Quelle: University Hospitals – Auswirkungen von scharfem Essen auf den Körper
5. Milch und Milchprodukte
Kuhmilch enthält unter anderem das Eiweiß Kasein, das manche Menschen nur schwer verdauen. Weltweit vertragen laut Schätzungen rund 65 Prozent der Menschen Milchzucker (Laktose) nur eingeschränkt – bei ihnen können abendliche Milchprodukte zu Blähungen, Magenbeschwerden und in der Folge zu einem unruhigeren Schlaf führen. Wer abends öfter angespannt einschläft oder schlecht durchschläft, kann probeweise beobachten, ob der Verzicht auf Käse und Milch am Abend eine spürbare Besserung bringt.
Quelle: Zusammenhang zwischen Milchprodukten, Verdauung und Schlafqualität
6. Alkohol
Alkohol ist in dieser Liste ein Sonderfall: In moderaten Mengen kann er kurzfristig tatsächlich beruhigend wirken – Studien zeigen etwa, dass eine moderate Menge Bier nach einer Stresssituation die Cortisol- und ACTH-Ausschüttung schneller absinken lassen kann.

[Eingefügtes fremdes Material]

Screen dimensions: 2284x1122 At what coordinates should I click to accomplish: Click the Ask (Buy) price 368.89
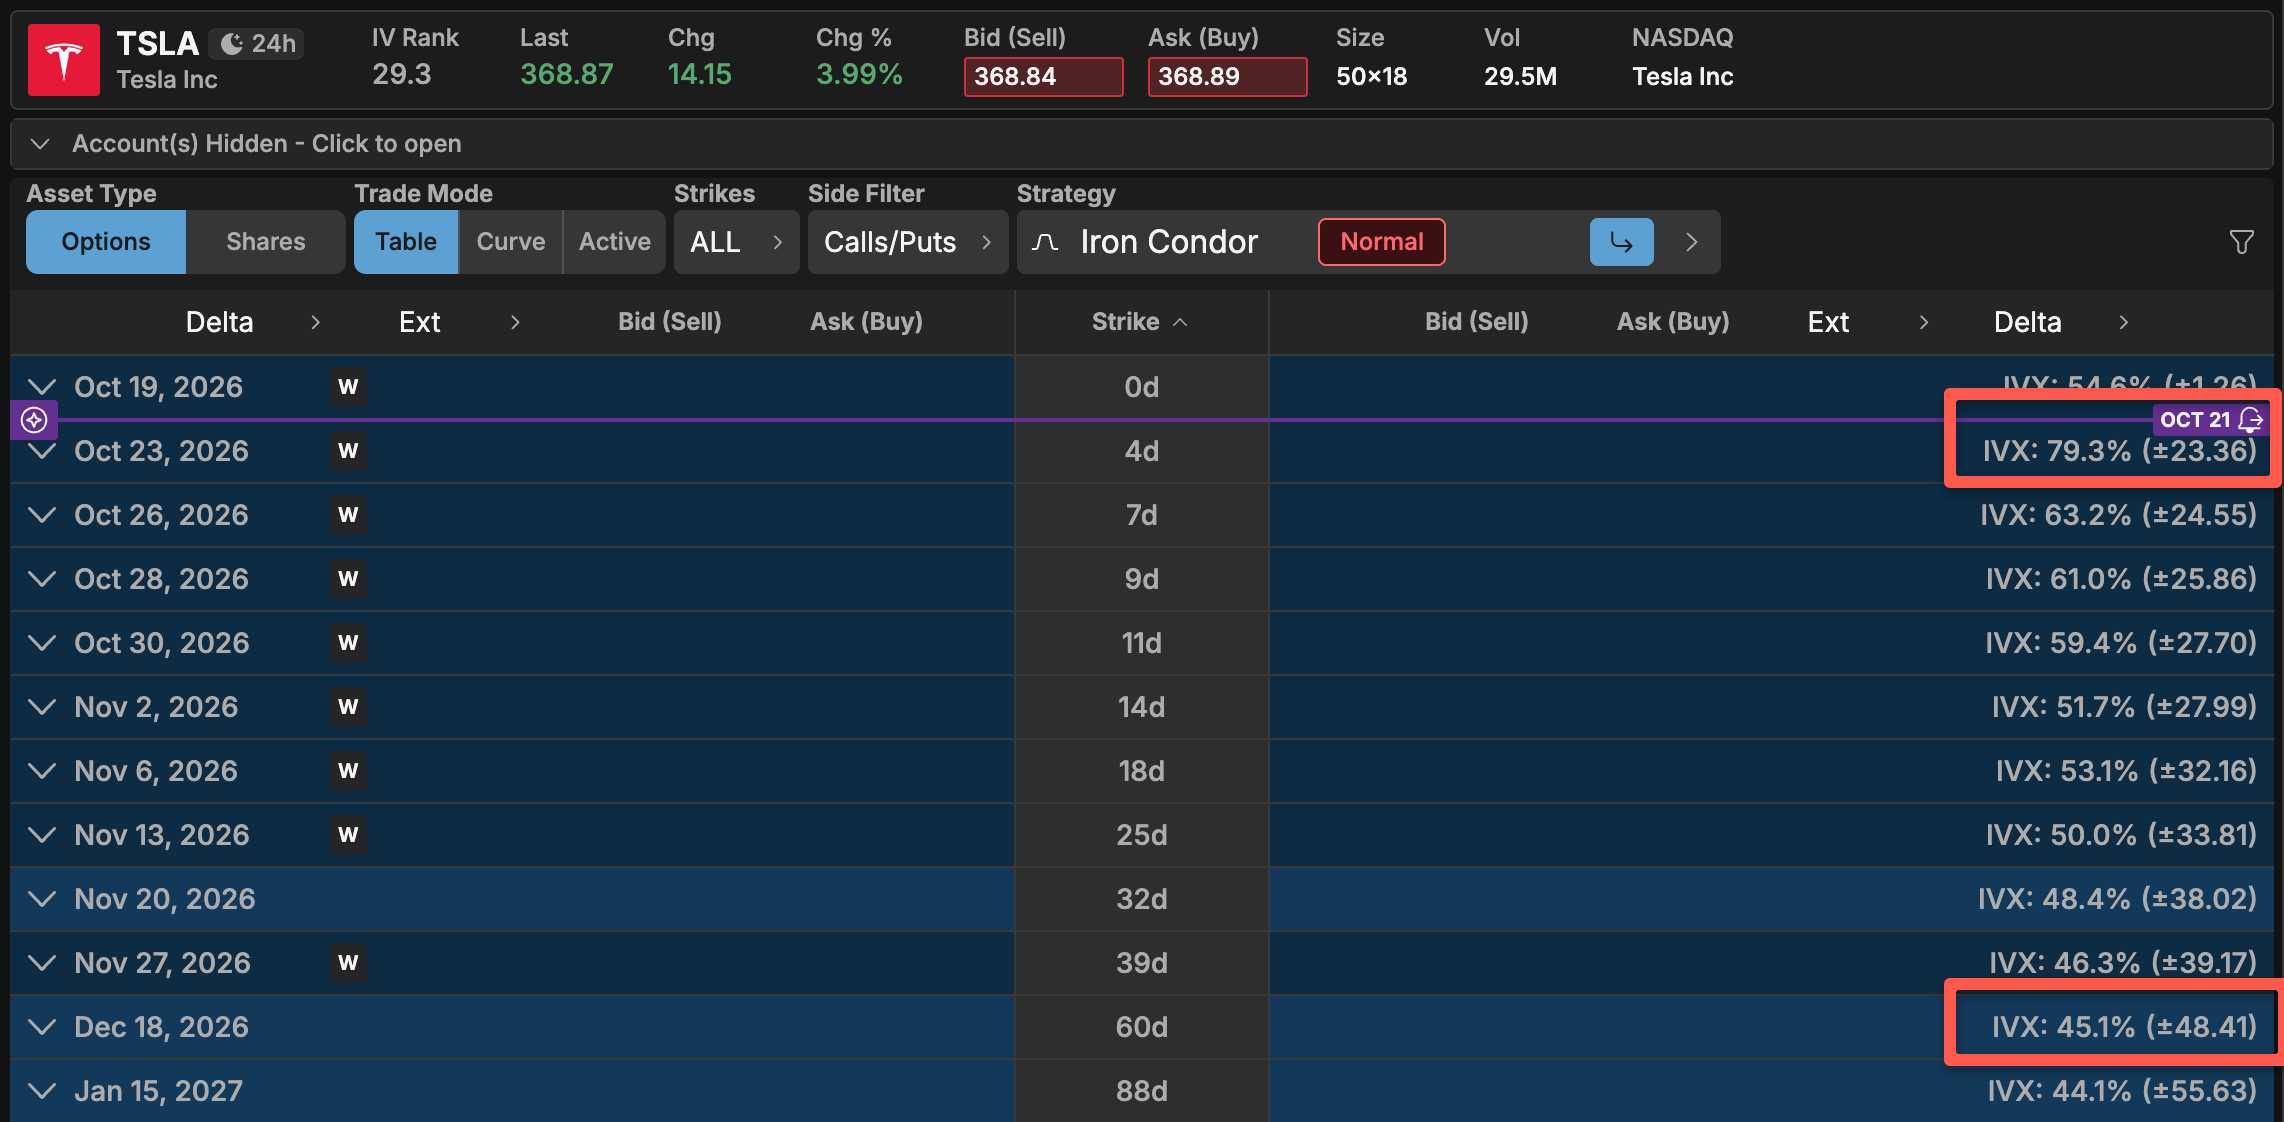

Bei häufigerem oder übermäßigem Konsum kehrt sich dieser Effekt jedoch um: Alkohol wird dann eher mit erhöhter Reizbarkeit, Angstsymptomen und einem gestörten Schlaf in Verbindung gebracht. Wo genau die persönliche Grenze zwischen "entspannend" und "belastend" liegt, ist individuell sehr unterschiedlich und sollte im Zweifel eher vorsichtig eingeschätzt werden.
Quelle: Studie zu moderatem Alkoholkonsum und endokriner Stressreaktion (PubMed)
7. Frittierte Speisen
Frittierte Gerichte stecken oft voller Transfette – und bei jeder Hitzebehandlung über etwa 120 Grad Celsius kann zusätzlich die Substanz Acrylamid entstehen, die von der Europäischen Behörde für Lebensmittelsicherheit (EFSA) auf Basis von Tierstudien als möglicherweise krebserregend eingestuft wird. Besonders betroffen sind frittierte Kartoffelprodukte, aber auch Kaffee, Knäckebrot oder Kekse. Frittierte Lebensmittel stehen zudem im Verdacht, den Blutdruck zu erhöhen, was das allgemeine Stressempfinden zusätzlich verstärken kann.
Quelle: EFSA – Acrylamid in Lebensmitteln
Was heißt das nun für Sie?
Keines dieser Lebensmittel muss komplett vom Speiseplan gestrichen werden – Ernährung ist immer eine Frage der Menge und der individuellen Verträglichkeit. Wer jedoch das Gefühl hat, besonders angespannt, gereizt oder unruhig zu sein, kann es als kleines Experiment betrachten, für ein bis zwei Wochen bewusster auf diese sieben Lebensmittel zu achten und zu beobachten, wie sich das eigene Wohlbefinden verändert. Bei anhaltenden Beschwerden empfiehlt es sich, ärztlichen oder ernährungsfachlichen Rat einzuholen.